Earnings available for distribution per share (EAD): This metric is key to determining a company’s ability to continue paying its bills dividend. Typically, companies adjust their earnings by removing non-cash items (such as depreciation and amortization) and realized and unrealized investment losses. Essentially, it tries to capture the income generated by the company’s investments, which is primarily influenced by net interest margin and how much leverage it has.

For Q3, Annaly generated $0.66 per share in distributable income, which was flat from a year ago, when it carried more lever. That income was enough for Annaly to cover the $0.65 per share dividend it paid in the quarter.

Constant prepayment rates (CPR): While the biggest risk for mREITs is higher mortgage rates, the companies are also exposed to prepayment risk when rates fall, meaning when homeowners refinance into lower-rate mortgages or move and take lower rate mortgages. This is a risk because an mREIT would have to replace that older, higher-yielding MBS with one that has a lower yield.

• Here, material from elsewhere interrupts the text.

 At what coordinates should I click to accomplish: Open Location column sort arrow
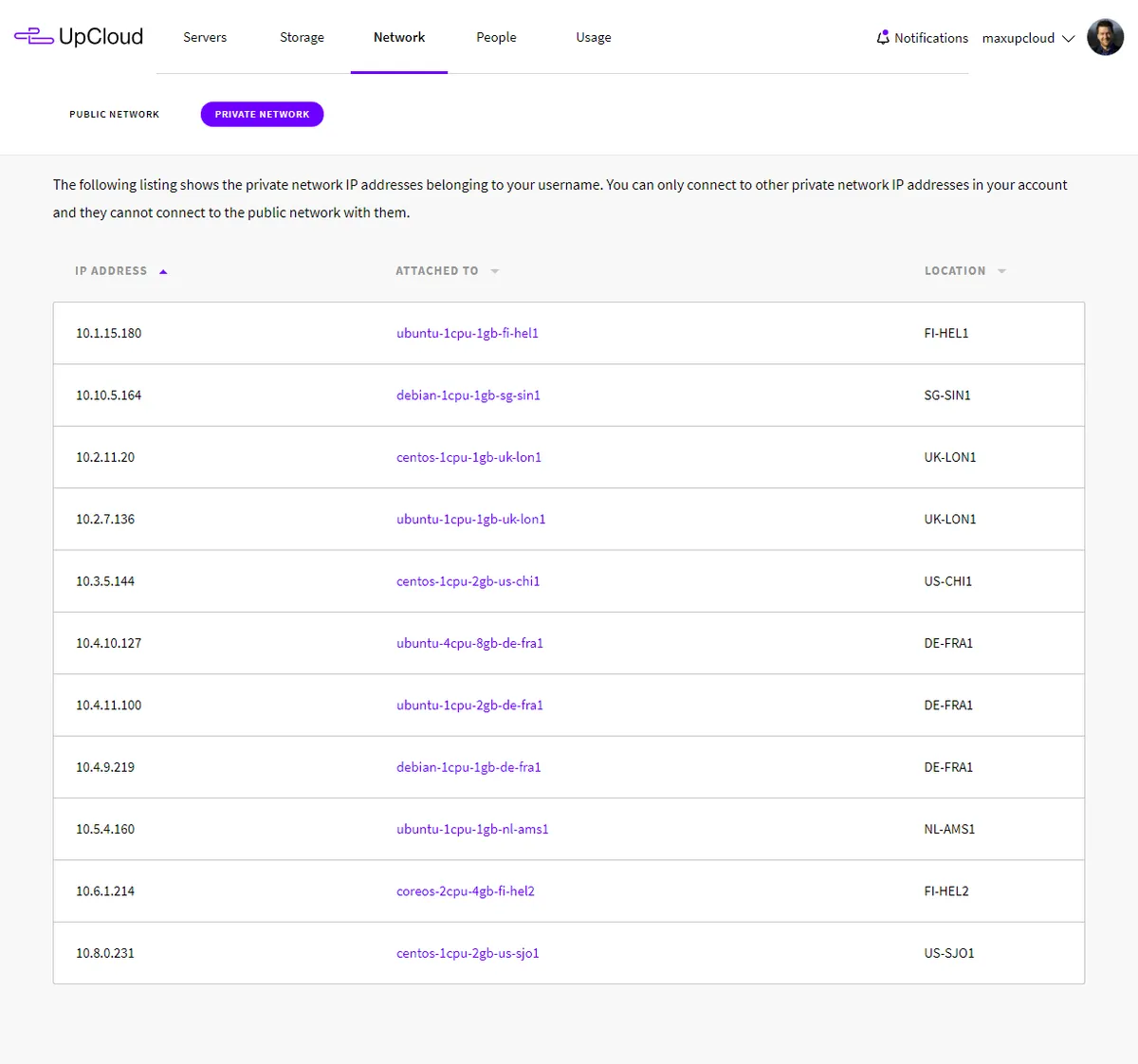pos(1002,272)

In the quarter, Annaly posted a slight increase in CPS to 7.6% from 7.4% in Q2. However, projected long-term CPR rose to 11.9% from 8.5% last quarter. This will happen when mortgage rates fall, but mREITs will usually take the trade-off that comes from the increase in book values ​​that result from lower rates. The bigger risk would be that mortgage rates would drop sharply, leading to many more prepayments.

Toy-sized house placed on top of money.

Image source: Getty Images.

Is Annaly a buy?

Although Annaly delivered solid numbers, the company’s management pointed to a number of potential catalysts, including a steeper yield curve, investor flows and an improved technical context. The sector had to deal with a inverted yield curve (when short-term rates are higher than long-term rates) for two years, so the return to a more normal yield curve (when long-term bond yields are higher than short-term debt) should helps improve spread income. . In a more stable environment, it could also increase leverage to support this income.

While non-committal, the company said the Fed’s current plans to cut rates should be a good tailwind for its business and EAD, and that a dividend hike is not out of the question. However, he said the biggest focus was on economic yield, which is basically the combination of a growing book value and the dividend. That said, I think a steeper yield curve combined with slightly higher leverage could lead to higher EAD and possibly little dividend growth down the road.

Given that book value and dividends are trending favorably in the sector, I would buy Annaly stock.